The European Commission has launched a detailed investigation into whether Nike has received an unfair advantage over some of its competitors after being granted a favourable tax environment in the Netherlands.
The Commission said that the Netherlands issued five tax rulings since 2006, two of which are still active. It said that it endorsed a method of calculating royalty payments that “may not reflect economic reality.”
In a statement, Margrethe Vestager, the competition commissioner, stated: “Member states should not allow companies to set up complex structures that unduly reduce their taxable profits and give them an unfair advantage over competitors.”
The case of Nike comes after other similar investigations that were launched by the Commission into tax schemes in Gibraltar, Belgium, Ireland, and Luxembourg. Reuters reported that the Beneficiaries of the schemes have included Apple, Amazon, Fiat, and Starbucks.
A spokesperson for Nike said that it believes that today’s probe is “without merit.” The finance ministry of Netherlands has said that it will cooperate with the investigation. It also agreed that tax rulings should not provide preferential treatment.
The case involves the tax treatment of two Nike group companies that are based in the Netherlands which develop, market and record the sales of products of both Nike and Converse in the Middle East, Africa, and Europe.
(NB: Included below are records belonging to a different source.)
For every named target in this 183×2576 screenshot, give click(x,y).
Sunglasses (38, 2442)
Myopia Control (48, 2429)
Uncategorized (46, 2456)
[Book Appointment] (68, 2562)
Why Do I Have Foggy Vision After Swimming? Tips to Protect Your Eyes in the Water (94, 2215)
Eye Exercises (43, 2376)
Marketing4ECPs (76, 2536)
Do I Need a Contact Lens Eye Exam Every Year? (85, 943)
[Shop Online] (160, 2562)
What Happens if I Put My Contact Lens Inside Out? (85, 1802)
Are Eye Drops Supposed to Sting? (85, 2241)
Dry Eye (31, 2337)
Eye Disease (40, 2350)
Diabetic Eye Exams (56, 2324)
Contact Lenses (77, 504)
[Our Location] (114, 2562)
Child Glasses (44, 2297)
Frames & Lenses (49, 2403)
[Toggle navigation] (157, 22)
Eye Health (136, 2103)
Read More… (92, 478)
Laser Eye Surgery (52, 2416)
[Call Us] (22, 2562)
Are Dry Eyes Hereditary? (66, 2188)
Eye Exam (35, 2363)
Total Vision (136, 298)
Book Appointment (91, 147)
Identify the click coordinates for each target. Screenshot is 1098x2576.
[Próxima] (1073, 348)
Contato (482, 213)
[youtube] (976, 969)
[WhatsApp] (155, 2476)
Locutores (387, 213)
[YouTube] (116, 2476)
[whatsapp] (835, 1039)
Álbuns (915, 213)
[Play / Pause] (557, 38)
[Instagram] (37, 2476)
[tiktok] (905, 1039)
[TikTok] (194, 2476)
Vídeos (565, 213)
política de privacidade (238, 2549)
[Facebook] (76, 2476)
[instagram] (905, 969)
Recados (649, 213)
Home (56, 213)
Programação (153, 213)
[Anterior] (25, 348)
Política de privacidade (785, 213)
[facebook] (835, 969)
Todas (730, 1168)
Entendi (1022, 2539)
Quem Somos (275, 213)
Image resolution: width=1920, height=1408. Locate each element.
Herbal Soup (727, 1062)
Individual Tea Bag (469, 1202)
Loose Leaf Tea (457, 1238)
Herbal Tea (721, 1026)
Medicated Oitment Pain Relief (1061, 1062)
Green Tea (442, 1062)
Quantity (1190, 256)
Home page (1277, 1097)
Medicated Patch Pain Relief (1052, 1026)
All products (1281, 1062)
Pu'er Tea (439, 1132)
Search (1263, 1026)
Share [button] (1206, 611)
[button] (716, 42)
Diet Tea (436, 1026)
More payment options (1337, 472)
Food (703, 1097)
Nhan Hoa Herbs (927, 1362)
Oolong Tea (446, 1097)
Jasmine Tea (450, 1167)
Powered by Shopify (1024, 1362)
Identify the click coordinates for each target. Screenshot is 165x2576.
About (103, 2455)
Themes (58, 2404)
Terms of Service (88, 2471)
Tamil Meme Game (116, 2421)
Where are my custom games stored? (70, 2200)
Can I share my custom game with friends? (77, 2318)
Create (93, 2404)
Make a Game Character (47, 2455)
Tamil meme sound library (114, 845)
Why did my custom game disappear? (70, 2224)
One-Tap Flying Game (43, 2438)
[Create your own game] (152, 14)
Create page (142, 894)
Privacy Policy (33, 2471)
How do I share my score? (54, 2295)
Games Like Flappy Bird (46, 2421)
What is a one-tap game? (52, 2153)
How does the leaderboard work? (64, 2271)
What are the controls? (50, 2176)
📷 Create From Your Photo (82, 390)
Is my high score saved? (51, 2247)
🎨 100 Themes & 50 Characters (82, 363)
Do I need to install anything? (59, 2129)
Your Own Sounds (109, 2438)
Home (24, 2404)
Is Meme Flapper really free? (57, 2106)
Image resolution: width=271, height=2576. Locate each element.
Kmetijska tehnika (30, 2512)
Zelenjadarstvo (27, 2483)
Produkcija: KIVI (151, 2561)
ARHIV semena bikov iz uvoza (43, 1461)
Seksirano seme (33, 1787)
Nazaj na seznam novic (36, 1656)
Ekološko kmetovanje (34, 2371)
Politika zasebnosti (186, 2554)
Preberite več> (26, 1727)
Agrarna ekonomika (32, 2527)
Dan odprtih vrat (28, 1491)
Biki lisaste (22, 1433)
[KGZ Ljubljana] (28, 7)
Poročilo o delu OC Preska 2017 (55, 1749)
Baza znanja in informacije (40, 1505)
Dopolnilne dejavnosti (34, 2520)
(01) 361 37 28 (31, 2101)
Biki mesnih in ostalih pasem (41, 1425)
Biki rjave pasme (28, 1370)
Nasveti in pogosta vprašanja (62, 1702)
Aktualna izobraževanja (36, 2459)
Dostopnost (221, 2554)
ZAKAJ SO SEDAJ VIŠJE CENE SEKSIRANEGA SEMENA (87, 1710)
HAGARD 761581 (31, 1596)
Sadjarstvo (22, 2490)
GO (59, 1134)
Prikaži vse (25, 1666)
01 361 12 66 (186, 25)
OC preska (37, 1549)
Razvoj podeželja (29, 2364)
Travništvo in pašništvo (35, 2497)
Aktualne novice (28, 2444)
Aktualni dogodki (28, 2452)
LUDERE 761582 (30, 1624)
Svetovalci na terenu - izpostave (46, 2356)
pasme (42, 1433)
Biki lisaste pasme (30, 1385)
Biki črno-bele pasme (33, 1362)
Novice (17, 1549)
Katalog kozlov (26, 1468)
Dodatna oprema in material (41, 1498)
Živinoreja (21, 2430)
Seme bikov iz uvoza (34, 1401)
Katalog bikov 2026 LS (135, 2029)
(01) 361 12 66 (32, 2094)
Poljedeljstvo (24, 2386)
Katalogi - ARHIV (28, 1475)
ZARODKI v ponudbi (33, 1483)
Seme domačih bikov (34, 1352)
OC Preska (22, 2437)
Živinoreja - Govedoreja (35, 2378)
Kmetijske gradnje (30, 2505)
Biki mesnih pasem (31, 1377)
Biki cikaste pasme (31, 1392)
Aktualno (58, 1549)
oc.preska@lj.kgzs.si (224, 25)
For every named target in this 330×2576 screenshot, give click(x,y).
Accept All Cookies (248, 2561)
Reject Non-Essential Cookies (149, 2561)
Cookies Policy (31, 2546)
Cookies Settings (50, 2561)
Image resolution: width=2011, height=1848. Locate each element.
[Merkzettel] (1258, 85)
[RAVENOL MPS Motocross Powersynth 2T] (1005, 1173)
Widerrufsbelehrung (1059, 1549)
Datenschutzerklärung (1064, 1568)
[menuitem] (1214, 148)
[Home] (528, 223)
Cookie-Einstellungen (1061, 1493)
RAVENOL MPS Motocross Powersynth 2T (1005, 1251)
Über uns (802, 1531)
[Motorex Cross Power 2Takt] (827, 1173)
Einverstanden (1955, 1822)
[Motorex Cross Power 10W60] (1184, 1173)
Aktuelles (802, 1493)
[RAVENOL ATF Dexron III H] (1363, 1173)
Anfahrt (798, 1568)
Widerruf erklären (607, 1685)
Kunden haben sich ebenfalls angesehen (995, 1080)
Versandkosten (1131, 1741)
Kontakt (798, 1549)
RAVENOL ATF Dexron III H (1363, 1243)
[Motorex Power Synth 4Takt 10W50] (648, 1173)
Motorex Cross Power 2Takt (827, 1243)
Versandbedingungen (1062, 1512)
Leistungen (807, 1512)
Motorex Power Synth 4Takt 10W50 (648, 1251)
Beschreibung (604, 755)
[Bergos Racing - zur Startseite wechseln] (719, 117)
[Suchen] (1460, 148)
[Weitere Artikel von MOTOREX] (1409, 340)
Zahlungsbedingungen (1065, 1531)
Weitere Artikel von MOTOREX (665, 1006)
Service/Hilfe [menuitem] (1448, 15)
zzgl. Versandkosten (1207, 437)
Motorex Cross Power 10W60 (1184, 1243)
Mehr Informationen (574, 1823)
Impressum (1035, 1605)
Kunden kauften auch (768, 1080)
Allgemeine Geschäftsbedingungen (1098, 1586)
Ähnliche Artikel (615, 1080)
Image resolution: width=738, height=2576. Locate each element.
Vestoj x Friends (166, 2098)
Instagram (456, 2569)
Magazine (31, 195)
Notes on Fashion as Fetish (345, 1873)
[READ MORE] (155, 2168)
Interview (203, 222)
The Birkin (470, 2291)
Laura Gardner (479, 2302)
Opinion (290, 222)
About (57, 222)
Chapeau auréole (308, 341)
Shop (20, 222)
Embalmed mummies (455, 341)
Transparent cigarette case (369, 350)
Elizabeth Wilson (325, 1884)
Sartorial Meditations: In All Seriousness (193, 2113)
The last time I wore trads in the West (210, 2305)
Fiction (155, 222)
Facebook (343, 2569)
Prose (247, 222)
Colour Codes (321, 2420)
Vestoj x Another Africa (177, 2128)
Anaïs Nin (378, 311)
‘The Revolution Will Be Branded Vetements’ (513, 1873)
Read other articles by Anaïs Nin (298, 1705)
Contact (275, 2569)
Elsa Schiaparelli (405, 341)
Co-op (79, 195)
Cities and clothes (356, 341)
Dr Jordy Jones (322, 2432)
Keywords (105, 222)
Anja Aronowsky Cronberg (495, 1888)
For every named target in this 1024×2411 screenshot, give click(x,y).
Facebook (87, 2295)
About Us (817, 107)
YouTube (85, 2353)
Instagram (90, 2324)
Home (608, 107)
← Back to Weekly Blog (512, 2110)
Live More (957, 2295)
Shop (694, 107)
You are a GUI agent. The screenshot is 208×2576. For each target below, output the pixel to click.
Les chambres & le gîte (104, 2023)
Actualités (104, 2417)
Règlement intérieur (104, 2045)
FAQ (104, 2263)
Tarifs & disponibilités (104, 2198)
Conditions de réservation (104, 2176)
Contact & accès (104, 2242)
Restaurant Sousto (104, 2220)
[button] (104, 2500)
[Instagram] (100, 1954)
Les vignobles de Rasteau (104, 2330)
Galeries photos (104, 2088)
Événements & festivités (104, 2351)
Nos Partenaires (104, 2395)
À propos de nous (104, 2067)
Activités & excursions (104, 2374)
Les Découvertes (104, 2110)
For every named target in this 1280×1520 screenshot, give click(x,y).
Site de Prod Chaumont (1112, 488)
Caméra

The Commission said that the two firms were able to obtain licenses to use intellectual property rights in the region, in return for tax-deductible royalty payments to two other Nike entities that are also based in the Netherlands, but are not taxable there.
It said that the preliminary findings suggested that the royalty payments were higher as compared to what independent firms would have agreed between themselves. As a result, the Netherlands may have allowed the Nike firms to pay a lower amount of tax. If this was validated, it would amount to illegal state aid.